The West has scored a Pyrrhic victory in Ukraine, writes Bhadrakumar, because it may have succeeded in getting rid of Yanukowych after he refused, in the last minute, to sign the association agreement with the EU. But the new team installed in Kiev may have signed the agreement after all but Ukraine has been pushed into chaos and the agreement cannot be put to work. Russia has invested some $33 billion in the Ukrainian economy, but the West was ready to help drive out the elected government, did not follow up with any money because it knows this is a bottomless pit. Just the other day, 10 December, I was invited to explain on BNR radio why Ukraine is about to go bankrupt.
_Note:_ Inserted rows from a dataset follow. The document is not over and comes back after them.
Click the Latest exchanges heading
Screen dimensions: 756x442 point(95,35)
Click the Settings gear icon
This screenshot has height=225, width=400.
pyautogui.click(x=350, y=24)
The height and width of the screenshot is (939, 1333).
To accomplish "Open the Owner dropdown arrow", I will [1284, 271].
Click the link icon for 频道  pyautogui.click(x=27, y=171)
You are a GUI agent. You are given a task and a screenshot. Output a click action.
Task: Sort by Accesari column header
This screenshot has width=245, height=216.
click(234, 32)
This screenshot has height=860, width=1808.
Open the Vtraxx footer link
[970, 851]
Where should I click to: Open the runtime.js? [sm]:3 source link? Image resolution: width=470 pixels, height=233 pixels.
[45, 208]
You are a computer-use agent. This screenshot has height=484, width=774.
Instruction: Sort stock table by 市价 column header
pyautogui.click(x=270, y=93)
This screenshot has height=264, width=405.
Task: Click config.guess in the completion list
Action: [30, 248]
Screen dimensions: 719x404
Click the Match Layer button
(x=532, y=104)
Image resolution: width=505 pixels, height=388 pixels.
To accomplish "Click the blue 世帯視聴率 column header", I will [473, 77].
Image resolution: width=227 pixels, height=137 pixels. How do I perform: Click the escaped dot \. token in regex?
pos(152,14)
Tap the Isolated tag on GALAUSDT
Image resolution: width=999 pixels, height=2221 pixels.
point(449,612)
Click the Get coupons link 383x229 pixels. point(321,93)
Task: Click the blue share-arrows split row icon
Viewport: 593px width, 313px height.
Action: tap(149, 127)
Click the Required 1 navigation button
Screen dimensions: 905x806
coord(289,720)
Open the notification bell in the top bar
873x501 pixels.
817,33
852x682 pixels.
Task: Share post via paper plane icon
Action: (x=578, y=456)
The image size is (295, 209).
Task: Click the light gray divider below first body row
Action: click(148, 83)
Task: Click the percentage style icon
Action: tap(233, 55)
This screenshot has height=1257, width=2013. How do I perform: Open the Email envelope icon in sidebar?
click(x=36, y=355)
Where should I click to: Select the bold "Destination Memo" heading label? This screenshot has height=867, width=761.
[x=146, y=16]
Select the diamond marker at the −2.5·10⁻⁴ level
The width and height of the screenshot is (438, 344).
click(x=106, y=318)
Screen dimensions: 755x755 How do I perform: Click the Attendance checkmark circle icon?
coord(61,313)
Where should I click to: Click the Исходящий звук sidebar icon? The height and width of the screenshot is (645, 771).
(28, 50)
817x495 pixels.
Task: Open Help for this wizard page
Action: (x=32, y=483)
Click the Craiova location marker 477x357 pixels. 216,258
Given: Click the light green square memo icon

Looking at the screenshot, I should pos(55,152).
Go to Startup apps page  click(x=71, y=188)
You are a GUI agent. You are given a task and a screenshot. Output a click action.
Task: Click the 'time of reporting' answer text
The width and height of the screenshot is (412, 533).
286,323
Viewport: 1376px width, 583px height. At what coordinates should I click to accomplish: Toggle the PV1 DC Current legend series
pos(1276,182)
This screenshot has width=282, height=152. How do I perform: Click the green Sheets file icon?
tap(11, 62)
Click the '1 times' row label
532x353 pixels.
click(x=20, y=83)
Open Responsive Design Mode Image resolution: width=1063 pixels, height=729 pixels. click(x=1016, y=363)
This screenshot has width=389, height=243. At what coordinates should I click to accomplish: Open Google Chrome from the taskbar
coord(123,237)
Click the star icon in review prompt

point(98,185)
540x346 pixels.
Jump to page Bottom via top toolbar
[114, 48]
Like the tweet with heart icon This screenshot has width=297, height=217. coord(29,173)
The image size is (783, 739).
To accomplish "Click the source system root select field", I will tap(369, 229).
In his ‘State of the Union’ address Putin last week demonstrated that he no longer beats around the bush when it comes to exposing a Western policy to dismember Russia as happened with Yugoslavia. He spoke, without mincing his words, about how Western intelligence agencies have been active in Chechnya and now in Ukraine, whilst warning that Russia will find ways round the American anti-missile defence systems being put up in eastern Europe. (When Russia had not yet been identified as a ‘threat’ these systems were purportedly meant to defend an attack by Iran or North Korea).

Russia, according to Bhadrakumar, on account of its nuclear arsenal, its seat in the UN Security Council and its worldwide prestige as a centre of culture, is the only truly remaining obstacle to an American world hegemony, and the Russians know it. They also know that the US has lost much of the respect that they once enjoyed, and the countries in the Middle East demonstrate that Washington has to count even with small states like Yemen. The Asiatic ‘pivot’ Obama had in mind has turned out a failure and Latin America has largely freed itself from US influence.

The biggest loser in all of this, Bhadrakumar writes, is Europe, which has allowed itself to be turned into a powerless appendage of American strategy. Now that it has subscribed to the sanctions against Moscow without reservation, What is left of the role Europe once played in the world?

Already a revolt has erupted among Central European countries which are finding out today what the sanctions mean for them now that temperatures are falling. What will remain of Ukraine as a country is entirely in the dark, writes the Indian diplomat. Central and Eastern Europe are losing their most obvious trade and raw material partner in the east with every day the sanctions policy is maintained. To this point the view of M. Bhadrakumar.

The demonstrations in the big cities of the United States these days, aimed at the militarise, racist police, may have an inadvertent benefit—however sad the events that led to them. For this might finally prompt the government in Washington to shift its attention from the destabilisation of foreign countries to stabilising the situation in the United States itself.